[Pixel coordinate grounding data]
* * *

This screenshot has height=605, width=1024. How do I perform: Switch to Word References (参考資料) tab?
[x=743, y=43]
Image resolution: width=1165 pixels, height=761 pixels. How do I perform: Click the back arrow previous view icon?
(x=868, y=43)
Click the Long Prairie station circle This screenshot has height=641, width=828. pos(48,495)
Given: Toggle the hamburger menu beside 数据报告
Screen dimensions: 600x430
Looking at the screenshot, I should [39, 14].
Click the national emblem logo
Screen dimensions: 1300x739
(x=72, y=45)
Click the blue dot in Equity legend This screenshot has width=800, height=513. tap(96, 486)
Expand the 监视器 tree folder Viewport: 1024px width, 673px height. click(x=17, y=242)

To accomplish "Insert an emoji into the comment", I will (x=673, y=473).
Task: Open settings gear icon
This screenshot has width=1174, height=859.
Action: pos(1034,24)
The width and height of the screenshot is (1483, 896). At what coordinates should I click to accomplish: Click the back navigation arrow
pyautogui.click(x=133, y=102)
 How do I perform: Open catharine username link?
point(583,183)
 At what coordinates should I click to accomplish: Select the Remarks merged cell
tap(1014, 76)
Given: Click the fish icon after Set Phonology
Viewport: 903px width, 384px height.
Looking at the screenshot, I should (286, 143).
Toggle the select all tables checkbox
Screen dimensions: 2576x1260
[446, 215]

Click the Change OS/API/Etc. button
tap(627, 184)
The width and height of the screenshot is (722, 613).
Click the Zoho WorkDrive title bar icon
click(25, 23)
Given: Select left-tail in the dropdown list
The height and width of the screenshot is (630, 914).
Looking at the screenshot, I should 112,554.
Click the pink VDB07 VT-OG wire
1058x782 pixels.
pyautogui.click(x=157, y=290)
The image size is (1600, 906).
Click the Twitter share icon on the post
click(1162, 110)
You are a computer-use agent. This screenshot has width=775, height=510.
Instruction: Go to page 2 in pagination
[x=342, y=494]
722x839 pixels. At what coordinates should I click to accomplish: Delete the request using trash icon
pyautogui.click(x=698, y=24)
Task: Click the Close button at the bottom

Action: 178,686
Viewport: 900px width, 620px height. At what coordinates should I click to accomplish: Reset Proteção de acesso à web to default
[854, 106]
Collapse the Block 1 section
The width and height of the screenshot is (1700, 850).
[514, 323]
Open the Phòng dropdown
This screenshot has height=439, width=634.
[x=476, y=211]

* * *

PROBLEM REQUIREMENTS:
Word for word, copy out all the data given above.

ANSWER BOX:
This screenshot has height=605, width=1024. How do I perform: Switch to Word References (参考資料) tab?
[x=743, y=43]
Image resolution: width=1165 pixels, height=761 pixels. How do I perform: Click the back arrow previous view icon?
(x=868, y=43)
Click the Long Prairie station circle This screenshot has height=641, width=828. pos(48,495)
Given: Toggle the hamburger menu beside 数据报告
Screen dimensions: 600x430
Looking at the screenshot, I should [39, 14].
Click the national emblem logo
Screen dimensions: 1300x739
(x=72, y=45)
Click the blue dot in Equity legend This screenshot has width=800, height=513. tap(96, 486)
Expand the 监视器 tree folder Viewport: 1024px width, 673px height. click(x=17, y=242)

To accomplish "Insert an emoji into the comment", I will (x=673, y=473).
Task: Open settings gear icon
This screenshot has width=1174, height=859.
Action: pos(1034,24)
The width and height of the screenshot is (1483, 896). At what coordinates should I click to accomplish: Click the back navigation arrow
pyautogui.click(x=133, y=102)
 How do I perform: Open catharine username link?
point(583,183)
 At what coordinates should I click to accomplish: Select the Remarks merged cell
tap(1014, 76)
Given: Click the fish icon after Set Phonology
Viewport: 903px width, 384px height.
Looking at the screenshot, I should (286, 143).
Toggle the select all tables checkbox
Screen dimensions: 2576x1260
[446, 215]

Click the Change OS/API/Etc. button
tap(627, 184)
The width and height of the screenshot is (722, 613).
Click the Zoho WorkDrive title bar icon
click(25, 23)
Given: Select left-tail in the dropdown list
The height and width of the screenshot is (630, 914).
Looking at the screenshot, I should 112,554.
Click the pink VDB07 VT-OG wire
1058x782 pixels.
pyautogui.click(x=157, y=290)
The image size is (1600, 906).
Click the Twitter share icon on the post
click(1162, 110)
You are a computer-use agent. This screenshot has width=775, height=510.
Instruction: Go to page 2 in pagination
[x=342, y=494]
722x839 pixels. At what coordinates should I click to accomplish: Delete the request using trash icon
pyautogui.click(x=698, y=24)
Task: Click the Close button at the bottom

Action: 178,686
Viewport: 900px width, 620px height. At what coordinates should I click to accomplish: Reset Proteção de acesso à web to default
[854, 106]
Collapse the Block 1 section
The width and height of the screenshot is (1700, 850).
[514, 323]
Open the Phòng dropdown
This screenshot has height=439, width=634.
[x=476, y=211]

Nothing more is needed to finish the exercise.